### Passage provided
POM. So we are in fact arguing on the same side. What I am saying is that rather than people saying we must have a forty hour week now, which is the norm in most first world economies -

TM. It's no longer, it's actually changing.

POM. That accept forty-five, understand that we have to put out the extra effort now in order to get to a higher level of development and as our level of development increases then we can diminish the working week. Instead you have a work force that says, to hell with that, we want forty hours and we want it now.

TM. But that's the real world of politics.

POM. What I am saying is where is the spirit where Mandela can say to the workers, we're doing this for our children, forty-five hours now so that our children can have forty or maybe even thirty-eight, but we have got to push ourselves upwards, we have got to work hard, we've got to sacrifice on behalf of each other in order to make our transformation happen. Our transformation is not going to happen by giving shorter working hours, doubling overtime rates, longer holidays. That in the long run is not going to lead to transformation, it's going to lead to more demands, higher union wage costs, less competitiveness, you're pricing yourself out of a global economy where there are people working forty-five and forty-eight hours a week. Where's the spirit?

TM. No the spirit is there. The issue, the way I see it, is not that we must work harder. That's a 1990s version of a dynamic economy. In the globalisation period that we're in working harder is backwards, you need to work smarter, and working smarter means that you must have the requisite skills.

POM. Which you don't have.

TM. That's why we are putting in place a major skills development strategy to deal with the skills. So you see as the skills deficit is changed increasingly to a skills surplus our people then are able to exploit the higher value added change in the production process.

POM. But I don't see your unions out there saying we're on strike in order to work smarter?

### Required actions
A. In the interview on working hours, what does TM say working smarter requires?
B. Extend the interview on working hours past its final line, keeping the same back-and-forth between POM and TM.

### Data shown
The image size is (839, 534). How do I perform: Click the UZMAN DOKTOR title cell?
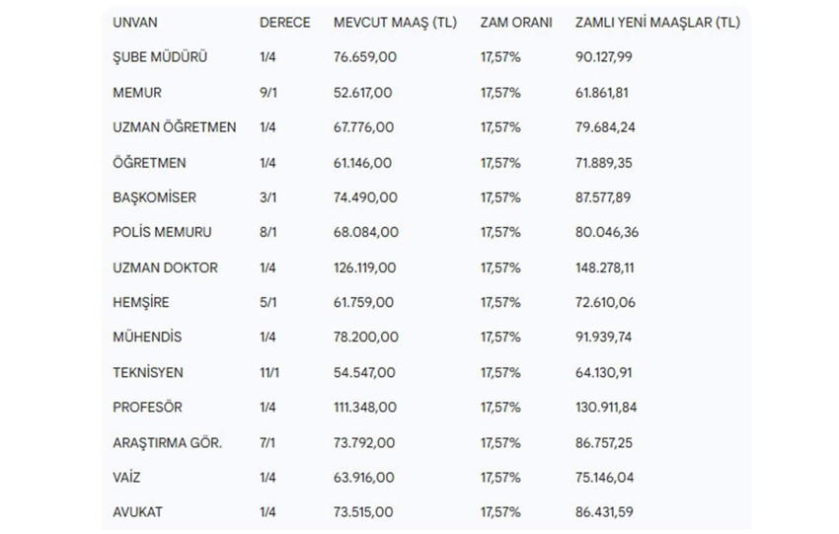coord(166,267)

--

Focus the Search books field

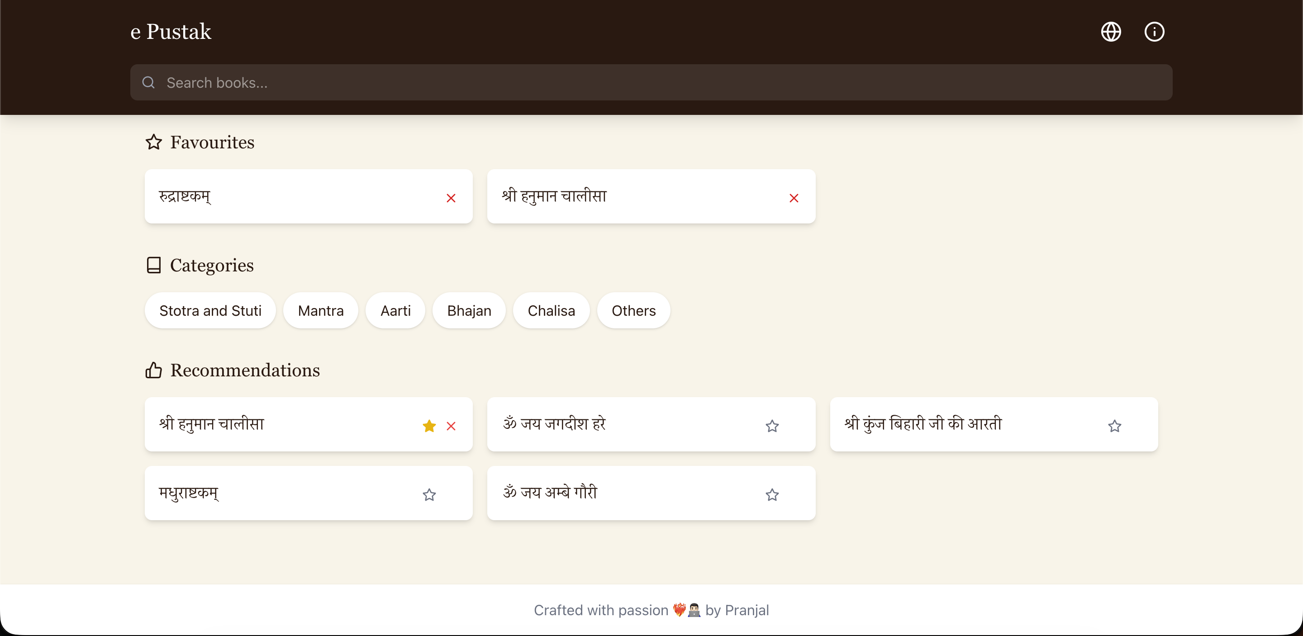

...

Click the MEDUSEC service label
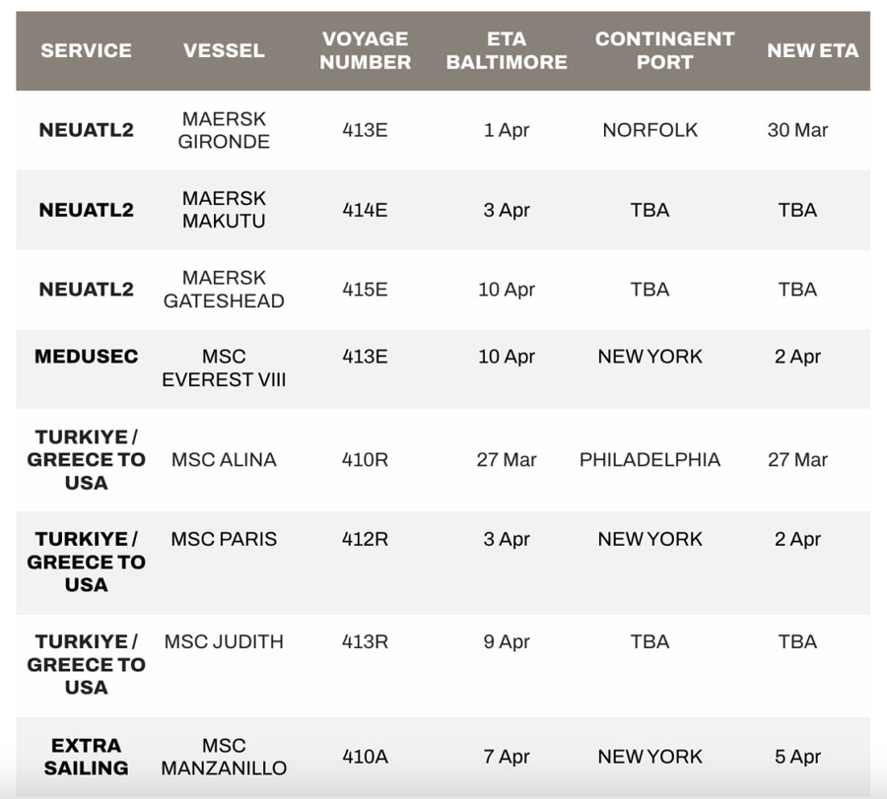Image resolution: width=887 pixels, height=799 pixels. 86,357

### Answers to each task
A. It requires having the requisite skills.

B.
TM. But that's leadership. That won't come by itself. Every time I go to a union meeting, every time I go to a workplace, every time I interact with the union leadership, with business people, every time I speak here when I have an opportunity in parliament I raise these issues to say that we have to galvanise our country and society in the direction of developing this consciousness about working smarter. The other day I was addressing a conference of the South African youth where they were forming a new organisation, South African Youth Council, all the youth organisations were there. I indicated to them that the key issue for them to debate and come to terms with is the technological revolution within the globalisation arena, that actually they shouldn't be holding that conference at the venue where they were, they could have sat just in front of each other's PC and communicated their decisions and that increasingly we are having to focus on the development of the skills of our people.

POM. You used the word 'galvanised', now that consciousness, I'm saying just one step, not behind but parallel, why can't you galvanise the work force to realise that in the short run sacrifices must be made so that in the longer run far more can be achieved?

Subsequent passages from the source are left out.